Can you arrange the stretch of the listing from the line that contains "Given: Close the 问题列表 tab" through the line that contains "point(1020,832)" as a Markdown table with the columns Row and Line, numbering each row and leaving out blank lines?
## Begin Records
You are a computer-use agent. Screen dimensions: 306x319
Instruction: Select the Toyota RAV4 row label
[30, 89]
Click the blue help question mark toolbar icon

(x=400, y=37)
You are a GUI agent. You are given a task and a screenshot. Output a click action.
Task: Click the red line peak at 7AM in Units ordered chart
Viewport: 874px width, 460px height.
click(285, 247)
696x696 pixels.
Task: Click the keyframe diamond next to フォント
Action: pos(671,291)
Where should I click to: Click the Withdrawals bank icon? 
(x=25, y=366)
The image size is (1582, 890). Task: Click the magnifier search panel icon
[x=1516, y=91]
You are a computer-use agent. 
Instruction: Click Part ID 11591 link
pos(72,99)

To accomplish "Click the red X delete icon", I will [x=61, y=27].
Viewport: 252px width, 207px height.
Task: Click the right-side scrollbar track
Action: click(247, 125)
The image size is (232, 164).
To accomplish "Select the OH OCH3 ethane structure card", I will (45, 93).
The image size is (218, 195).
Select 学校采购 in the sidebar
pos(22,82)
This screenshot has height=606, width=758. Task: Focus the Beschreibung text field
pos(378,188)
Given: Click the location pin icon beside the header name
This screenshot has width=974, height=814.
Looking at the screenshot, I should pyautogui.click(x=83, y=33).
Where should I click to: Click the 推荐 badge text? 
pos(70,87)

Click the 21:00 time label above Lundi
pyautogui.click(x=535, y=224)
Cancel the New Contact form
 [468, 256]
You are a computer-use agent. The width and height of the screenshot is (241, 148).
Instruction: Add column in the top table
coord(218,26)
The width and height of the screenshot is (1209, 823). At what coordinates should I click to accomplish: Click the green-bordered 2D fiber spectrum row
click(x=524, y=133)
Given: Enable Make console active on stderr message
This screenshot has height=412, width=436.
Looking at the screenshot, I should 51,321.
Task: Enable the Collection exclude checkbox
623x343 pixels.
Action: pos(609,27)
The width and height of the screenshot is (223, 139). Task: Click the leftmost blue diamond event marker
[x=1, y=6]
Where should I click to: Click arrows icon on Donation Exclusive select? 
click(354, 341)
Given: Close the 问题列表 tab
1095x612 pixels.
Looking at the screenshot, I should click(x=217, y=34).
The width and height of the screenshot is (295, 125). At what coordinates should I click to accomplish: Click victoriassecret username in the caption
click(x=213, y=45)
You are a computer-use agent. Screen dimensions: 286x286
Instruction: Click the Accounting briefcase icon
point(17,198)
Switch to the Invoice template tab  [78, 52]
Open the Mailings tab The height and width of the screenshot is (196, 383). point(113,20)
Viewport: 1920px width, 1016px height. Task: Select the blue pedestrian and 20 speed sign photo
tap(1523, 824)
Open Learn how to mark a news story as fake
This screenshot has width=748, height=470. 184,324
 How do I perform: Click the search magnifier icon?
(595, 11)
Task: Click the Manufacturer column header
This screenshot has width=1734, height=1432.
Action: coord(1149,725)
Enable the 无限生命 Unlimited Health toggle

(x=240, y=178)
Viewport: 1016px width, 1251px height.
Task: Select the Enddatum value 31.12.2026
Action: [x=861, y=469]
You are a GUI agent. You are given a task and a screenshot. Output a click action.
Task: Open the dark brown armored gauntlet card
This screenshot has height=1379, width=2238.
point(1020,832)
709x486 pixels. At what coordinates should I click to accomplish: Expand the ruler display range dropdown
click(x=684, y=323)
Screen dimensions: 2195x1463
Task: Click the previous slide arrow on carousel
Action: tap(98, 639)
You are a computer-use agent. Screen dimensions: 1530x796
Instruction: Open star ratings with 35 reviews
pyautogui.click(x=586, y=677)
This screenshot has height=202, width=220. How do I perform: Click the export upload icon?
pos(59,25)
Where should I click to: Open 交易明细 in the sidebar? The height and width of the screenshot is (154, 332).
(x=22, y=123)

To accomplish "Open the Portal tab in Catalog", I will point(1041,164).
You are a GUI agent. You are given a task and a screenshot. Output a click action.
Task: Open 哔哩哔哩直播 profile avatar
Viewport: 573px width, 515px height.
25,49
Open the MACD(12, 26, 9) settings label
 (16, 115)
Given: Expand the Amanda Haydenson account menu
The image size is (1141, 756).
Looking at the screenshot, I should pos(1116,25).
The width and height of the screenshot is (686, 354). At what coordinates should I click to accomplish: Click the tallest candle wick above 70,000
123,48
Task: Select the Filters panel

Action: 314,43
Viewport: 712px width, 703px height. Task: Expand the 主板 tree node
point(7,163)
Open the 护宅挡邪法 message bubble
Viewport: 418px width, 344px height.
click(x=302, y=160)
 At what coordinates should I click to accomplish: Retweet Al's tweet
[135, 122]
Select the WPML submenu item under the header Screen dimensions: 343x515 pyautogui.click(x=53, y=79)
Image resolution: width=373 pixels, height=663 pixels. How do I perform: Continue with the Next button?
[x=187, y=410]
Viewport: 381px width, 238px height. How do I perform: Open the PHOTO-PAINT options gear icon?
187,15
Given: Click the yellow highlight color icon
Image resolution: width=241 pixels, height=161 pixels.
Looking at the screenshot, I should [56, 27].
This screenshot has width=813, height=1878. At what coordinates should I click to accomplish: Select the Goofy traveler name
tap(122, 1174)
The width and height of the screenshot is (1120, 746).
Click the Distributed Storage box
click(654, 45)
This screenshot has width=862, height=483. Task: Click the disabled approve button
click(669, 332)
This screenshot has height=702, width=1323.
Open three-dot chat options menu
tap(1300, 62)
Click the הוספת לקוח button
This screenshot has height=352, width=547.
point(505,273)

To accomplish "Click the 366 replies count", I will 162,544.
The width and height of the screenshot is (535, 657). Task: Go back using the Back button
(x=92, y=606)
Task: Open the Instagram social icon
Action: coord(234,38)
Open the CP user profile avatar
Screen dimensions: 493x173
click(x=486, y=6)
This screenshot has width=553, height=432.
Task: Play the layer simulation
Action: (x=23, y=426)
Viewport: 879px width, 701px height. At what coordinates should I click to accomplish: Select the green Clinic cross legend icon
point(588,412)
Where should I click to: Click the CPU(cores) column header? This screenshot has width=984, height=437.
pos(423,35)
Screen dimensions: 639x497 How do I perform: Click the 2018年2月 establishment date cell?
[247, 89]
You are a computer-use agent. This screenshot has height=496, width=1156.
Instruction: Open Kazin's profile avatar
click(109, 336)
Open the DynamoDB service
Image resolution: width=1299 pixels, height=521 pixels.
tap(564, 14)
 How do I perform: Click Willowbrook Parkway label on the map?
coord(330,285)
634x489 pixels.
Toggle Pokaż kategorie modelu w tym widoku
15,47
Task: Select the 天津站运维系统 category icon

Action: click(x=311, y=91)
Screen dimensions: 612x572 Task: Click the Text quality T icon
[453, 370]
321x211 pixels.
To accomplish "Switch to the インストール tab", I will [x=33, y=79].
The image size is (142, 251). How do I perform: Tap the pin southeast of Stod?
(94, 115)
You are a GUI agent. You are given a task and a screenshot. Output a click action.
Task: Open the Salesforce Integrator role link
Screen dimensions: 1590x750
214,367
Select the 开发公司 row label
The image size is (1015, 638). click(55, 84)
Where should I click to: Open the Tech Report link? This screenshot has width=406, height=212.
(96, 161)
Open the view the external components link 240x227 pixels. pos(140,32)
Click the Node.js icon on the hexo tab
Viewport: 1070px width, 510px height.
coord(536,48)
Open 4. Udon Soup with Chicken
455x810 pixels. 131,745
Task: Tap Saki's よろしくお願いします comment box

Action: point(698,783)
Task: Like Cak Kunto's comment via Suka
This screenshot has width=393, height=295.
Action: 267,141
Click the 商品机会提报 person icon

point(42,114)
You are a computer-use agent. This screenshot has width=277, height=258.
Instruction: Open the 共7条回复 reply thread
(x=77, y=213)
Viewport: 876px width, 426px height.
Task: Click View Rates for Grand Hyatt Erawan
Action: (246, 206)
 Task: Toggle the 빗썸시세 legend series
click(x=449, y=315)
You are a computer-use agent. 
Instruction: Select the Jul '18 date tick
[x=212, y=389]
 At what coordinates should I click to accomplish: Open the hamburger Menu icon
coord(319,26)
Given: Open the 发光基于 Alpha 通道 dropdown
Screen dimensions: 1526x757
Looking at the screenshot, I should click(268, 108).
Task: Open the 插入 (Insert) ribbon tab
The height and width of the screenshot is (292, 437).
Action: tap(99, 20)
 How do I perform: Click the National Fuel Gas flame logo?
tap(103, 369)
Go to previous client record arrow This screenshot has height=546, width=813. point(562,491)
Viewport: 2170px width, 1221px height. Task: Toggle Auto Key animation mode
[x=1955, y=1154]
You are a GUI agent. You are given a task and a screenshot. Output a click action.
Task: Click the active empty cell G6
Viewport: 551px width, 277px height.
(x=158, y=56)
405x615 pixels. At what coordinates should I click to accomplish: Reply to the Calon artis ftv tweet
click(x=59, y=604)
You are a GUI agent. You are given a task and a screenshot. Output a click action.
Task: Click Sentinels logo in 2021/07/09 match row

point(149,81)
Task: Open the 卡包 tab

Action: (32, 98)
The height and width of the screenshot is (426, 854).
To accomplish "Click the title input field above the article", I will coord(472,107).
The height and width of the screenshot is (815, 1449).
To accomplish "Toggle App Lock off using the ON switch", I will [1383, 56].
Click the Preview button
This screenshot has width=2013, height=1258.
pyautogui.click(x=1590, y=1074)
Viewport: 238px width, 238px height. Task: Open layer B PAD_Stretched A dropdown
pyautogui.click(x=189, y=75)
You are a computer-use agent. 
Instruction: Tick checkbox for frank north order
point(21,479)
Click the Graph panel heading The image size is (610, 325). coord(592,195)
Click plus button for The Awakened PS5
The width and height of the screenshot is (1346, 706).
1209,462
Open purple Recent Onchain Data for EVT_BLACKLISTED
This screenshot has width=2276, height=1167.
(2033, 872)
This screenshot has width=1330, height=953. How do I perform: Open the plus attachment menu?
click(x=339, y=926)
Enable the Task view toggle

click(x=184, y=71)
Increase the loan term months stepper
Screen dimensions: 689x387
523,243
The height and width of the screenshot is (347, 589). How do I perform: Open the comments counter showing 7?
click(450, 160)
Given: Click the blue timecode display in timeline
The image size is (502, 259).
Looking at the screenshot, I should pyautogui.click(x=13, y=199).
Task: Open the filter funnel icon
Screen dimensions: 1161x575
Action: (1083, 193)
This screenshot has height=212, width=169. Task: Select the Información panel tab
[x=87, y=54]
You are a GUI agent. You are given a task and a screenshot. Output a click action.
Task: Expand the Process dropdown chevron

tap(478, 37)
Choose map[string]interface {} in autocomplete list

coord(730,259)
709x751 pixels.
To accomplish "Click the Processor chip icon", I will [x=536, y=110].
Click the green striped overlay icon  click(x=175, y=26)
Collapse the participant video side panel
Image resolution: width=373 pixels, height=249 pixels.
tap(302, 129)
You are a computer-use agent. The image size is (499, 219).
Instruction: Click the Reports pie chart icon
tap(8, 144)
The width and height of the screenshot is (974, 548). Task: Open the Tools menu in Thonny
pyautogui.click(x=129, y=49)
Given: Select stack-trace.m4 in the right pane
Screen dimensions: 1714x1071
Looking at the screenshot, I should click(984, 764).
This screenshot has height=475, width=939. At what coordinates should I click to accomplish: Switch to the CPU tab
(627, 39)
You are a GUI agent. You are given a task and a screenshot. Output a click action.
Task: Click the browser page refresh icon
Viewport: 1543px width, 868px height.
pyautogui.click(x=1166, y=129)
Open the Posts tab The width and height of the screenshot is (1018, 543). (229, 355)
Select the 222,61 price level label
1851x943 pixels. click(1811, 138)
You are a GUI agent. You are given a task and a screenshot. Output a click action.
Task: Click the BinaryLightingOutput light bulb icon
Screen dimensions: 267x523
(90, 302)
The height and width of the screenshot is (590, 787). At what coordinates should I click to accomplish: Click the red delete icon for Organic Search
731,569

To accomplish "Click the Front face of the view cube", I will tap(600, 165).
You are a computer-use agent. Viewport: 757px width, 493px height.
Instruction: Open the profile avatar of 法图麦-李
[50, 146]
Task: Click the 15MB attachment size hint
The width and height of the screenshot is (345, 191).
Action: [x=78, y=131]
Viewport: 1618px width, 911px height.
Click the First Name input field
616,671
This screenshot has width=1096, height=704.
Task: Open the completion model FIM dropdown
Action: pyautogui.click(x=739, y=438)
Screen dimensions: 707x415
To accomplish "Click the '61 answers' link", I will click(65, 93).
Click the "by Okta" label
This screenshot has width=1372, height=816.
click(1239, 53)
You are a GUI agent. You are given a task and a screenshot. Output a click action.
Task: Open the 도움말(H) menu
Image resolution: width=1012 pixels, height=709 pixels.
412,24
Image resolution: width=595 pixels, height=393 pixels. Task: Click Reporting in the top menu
## End Records
Solved exercise
| Row | Line |
|---|---|
| 1 | Given: Close the 问题列表 tab |
| 2 | 1095x612 pixels. |
| 3 | Looking at the screenshot, I should click(x=217, y=34). |
| 4 | The width and height of the screenshot is (295, 125). At what coordinates should I click to accomplish: Click victoriassecret username in the caption |
| 5 | click(x=213, y=45) |
| 6 | You are a computer-use agent. Screen dimensions: 286x286 |
| 7 | Instruction: Click the Accounting briefcase icon |
| 8 | point(17,198) |
| 9 | Switch to the Invoice template tab  [78, 52] |
| 10 | Open the Mailings tab The height and width of the screenshot is (196, 383). point(113,20) |
| 11 | Viewport: 1920px width, 1016px height. Task: Select the blue pedestrian and 20 speed sign photo |
| 12 | tap(1523, 824) |
| 13 | Open Learn how to mark a news story as fake |
| 14 | This screenshot has width=748, height=470. 184,324 |
| 15 |  How do I perform: Click the search magnifier icon? |
| 16 | (595, 11) |
| 17 | Task: Click the Manufacturer column header |
| 18 | This screenshot has width=1734, height=1432. |
| 19 | Action: coord(1149,725) |
| 20 | Enable the 无限生命 Unlimited Health toggle |
| 21 | (x=240, y=178) |
| 22 | Viewport: 1016px width, 1251px height. |
| 23 | Task: Select the Enddatum value 31.12.2026 |
| 24 | Action: [x=861, y=469] |
| 25 | You are a GUI agent. You are given a task and a screenshot. Output a click action. |
| 26 | Task: Open the dark brown armored gauntlet card |
| 27 | This screenshot has height=1379, width=2238. |
| 28 | point(1020,832) |